Amanda Celine Miller  is an American voice actress in audiobooks, commercials, English dubs for anime, animation and video games. Her major roles include Sailor Jupiter, in the Viz Media re-dub of the classic Sailor Moon series and the new Sailor Moon Crystal series, Junko Enoshima and Toko Fukawa in the Danganronpa video game series, Sully and Cherche in Fire Emblem Awakening, Takeru Aizawa in Squid Girl, and Boruto Uzumaki in Boruto: Naruto Next Generations. She was selected as the Breakthrough Actress of the Year by Behind The Voice Actors in their annual Dub Anime Awards for 2014.

PROMPT A: In the listing, quote the lines starting with the line that contains "Click the info icon next to Snake Heavy Braid" and going on through the line that contains "The height and width of the screenshot is (1568, 2352).", both included.
The listing has no connection to the text about the voice actress.

DATA PROVIDED:

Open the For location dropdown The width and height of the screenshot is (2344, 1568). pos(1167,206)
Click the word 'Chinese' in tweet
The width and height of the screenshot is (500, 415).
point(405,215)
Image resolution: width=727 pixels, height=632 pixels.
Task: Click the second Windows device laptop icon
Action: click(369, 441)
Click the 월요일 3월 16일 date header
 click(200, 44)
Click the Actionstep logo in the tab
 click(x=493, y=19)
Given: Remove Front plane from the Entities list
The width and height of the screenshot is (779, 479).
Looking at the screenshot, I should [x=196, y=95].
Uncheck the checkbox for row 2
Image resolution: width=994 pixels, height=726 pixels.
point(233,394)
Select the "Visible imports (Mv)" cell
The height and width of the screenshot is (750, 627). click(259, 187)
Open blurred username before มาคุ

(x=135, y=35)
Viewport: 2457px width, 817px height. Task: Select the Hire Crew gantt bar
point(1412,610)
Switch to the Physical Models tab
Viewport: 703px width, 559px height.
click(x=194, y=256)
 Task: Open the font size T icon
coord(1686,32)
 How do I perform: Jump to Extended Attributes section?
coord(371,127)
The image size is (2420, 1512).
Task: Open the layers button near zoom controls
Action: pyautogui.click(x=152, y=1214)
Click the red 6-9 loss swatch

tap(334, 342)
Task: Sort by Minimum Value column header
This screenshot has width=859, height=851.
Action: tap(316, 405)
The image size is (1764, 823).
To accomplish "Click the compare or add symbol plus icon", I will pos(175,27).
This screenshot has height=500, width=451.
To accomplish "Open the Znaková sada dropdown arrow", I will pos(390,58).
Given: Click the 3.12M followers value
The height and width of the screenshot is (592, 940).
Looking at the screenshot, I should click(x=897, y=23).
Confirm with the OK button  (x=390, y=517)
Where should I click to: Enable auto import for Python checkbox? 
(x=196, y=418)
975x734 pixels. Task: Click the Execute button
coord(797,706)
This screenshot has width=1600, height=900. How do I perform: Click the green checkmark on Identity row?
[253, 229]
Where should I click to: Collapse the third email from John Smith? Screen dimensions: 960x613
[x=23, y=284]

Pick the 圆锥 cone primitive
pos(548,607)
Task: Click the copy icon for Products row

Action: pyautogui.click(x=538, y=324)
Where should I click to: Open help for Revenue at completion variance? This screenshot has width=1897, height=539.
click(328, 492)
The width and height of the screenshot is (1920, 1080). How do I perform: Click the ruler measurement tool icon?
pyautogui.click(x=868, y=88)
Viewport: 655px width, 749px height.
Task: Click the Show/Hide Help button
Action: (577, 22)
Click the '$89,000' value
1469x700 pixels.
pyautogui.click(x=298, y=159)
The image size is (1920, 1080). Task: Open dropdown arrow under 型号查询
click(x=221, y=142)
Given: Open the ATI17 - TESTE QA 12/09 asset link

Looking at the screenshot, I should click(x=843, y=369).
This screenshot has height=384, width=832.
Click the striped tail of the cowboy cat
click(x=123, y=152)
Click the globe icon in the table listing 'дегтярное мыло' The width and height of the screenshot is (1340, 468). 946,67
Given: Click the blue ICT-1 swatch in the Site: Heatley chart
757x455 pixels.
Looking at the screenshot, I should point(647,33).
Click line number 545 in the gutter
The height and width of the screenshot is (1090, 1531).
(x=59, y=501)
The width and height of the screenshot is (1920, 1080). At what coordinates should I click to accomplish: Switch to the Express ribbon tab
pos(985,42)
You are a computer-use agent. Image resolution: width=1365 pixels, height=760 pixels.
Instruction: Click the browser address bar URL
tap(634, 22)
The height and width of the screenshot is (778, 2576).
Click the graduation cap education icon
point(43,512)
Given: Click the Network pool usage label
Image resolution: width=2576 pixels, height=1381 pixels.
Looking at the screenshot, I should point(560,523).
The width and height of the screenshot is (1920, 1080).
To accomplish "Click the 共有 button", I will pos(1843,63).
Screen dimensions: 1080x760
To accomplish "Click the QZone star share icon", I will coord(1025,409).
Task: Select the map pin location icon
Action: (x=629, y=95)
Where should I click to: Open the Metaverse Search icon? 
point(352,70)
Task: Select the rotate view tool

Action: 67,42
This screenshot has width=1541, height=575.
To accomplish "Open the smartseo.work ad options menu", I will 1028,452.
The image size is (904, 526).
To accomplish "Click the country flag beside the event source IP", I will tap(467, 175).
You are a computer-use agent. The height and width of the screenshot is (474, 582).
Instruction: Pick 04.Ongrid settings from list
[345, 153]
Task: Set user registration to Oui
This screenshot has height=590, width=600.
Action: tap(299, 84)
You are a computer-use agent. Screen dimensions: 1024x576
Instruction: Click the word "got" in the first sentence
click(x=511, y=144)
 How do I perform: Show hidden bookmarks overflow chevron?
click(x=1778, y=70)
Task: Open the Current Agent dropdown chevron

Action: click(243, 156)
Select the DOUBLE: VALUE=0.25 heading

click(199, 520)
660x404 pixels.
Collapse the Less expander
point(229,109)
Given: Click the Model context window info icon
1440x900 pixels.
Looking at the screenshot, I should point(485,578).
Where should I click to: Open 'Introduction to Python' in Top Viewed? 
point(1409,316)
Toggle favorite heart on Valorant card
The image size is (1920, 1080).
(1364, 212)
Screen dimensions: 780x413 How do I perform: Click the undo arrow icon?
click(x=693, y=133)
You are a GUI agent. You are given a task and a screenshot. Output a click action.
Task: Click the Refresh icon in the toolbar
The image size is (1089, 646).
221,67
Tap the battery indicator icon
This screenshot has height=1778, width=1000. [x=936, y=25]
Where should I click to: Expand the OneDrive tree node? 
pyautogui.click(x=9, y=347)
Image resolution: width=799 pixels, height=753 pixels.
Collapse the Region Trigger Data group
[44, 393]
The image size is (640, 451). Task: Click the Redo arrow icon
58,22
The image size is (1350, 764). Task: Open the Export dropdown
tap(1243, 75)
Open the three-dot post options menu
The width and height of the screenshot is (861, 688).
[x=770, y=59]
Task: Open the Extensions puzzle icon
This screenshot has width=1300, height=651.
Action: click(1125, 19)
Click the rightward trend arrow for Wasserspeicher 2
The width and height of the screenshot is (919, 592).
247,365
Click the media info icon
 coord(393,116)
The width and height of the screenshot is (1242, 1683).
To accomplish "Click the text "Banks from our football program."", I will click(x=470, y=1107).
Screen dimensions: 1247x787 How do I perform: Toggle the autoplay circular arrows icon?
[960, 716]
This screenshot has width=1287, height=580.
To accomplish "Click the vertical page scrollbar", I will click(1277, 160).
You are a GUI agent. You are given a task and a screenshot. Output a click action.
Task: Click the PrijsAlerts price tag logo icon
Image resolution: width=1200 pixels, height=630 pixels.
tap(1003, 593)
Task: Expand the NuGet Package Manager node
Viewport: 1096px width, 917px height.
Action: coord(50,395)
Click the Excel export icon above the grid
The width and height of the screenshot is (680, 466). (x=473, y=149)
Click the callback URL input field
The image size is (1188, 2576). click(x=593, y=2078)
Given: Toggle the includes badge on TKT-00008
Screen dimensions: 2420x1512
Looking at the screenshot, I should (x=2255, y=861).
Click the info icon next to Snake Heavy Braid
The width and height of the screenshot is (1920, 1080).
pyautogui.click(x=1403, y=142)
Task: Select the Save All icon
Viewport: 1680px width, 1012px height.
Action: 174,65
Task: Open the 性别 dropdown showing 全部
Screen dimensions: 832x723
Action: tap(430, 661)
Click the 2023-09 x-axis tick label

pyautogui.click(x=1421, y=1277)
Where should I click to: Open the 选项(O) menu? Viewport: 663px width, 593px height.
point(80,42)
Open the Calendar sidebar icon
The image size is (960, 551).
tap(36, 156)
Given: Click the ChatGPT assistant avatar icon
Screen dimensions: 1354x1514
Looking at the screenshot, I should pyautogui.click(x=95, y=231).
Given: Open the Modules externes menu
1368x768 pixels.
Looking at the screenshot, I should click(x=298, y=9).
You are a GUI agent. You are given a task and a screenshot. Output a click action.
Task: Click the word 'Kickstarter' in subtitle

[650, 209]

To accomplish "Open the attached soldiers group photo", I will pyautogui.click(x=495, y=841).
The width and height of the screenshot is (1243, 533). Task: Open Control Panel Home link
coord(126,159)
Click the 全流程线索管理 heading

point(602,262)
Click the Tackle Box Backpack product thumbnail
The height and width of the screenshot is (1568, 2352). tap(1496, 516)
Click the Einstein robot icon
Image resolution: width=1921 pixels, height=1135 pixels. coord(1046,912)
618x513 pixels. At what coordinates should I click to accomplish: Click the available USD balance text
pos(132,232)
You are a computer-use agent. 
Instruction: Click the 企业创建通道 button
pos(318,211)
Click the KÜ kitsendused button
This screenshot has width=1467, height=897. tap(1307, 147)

PROMPT B: According to the text about the voice actress, what did Behind The Voice Actors select her as in its Dub Anime Awards for 2014?

CORRECT OUTPUT A:
Click the info icon next to Snake Heavy Braid
The width and height of the screenshot is (1920, 1080).
pyautogui.click(x=1403, y=142)
Task: Select the Save All icon
Viewport: 1680px width, 1012px height.
Action: 174,65
Task: Open the 性别 dropdown showing 全部
Screen dimensions: 832x723
Action: tap(430, 661)
Click the 2023-09 x-axis tick label

pyautogui.click(x=1421, y=1277)
Where should I click to: Open the 选项(O) menu? Viewport: 663px width, 593px height.
point(80,42)
Open the Calendar sidebar icon
The image size is (960, 551).
tap(36, 156)
Given: Click the ChatGPT assistant avatar icon
Screen dimensions: 1354x1514
Looking at the screenshot, I should pyautogui.click(x=95, y=231).
Given: Open the Modules externes menu
1368x768 pixels.
Looking at the screenshot, I should click(x=298, y=9).
You are a GUI agent. You are given a task and a screenshot. Output a click action.
Task: Click the word 'Kickstarter' in subtitle

[650, 209]

To accomplish "Open the attached soldiers group photo", I will pyautogui.click(x=495, y=841).
The width and height of the screenshot is (1243, 533). Task: Open Control Panel Home link
coord(126,159)
Click the 全流程线索管理 heading

point(602,262)
Click the Tackle Box Backpack product thumbnail
The height and width of the screenshot is (1568, 2352). tap(1496, 516)

CORRECT OUTPUT B: Breakthrough Actress of the Year.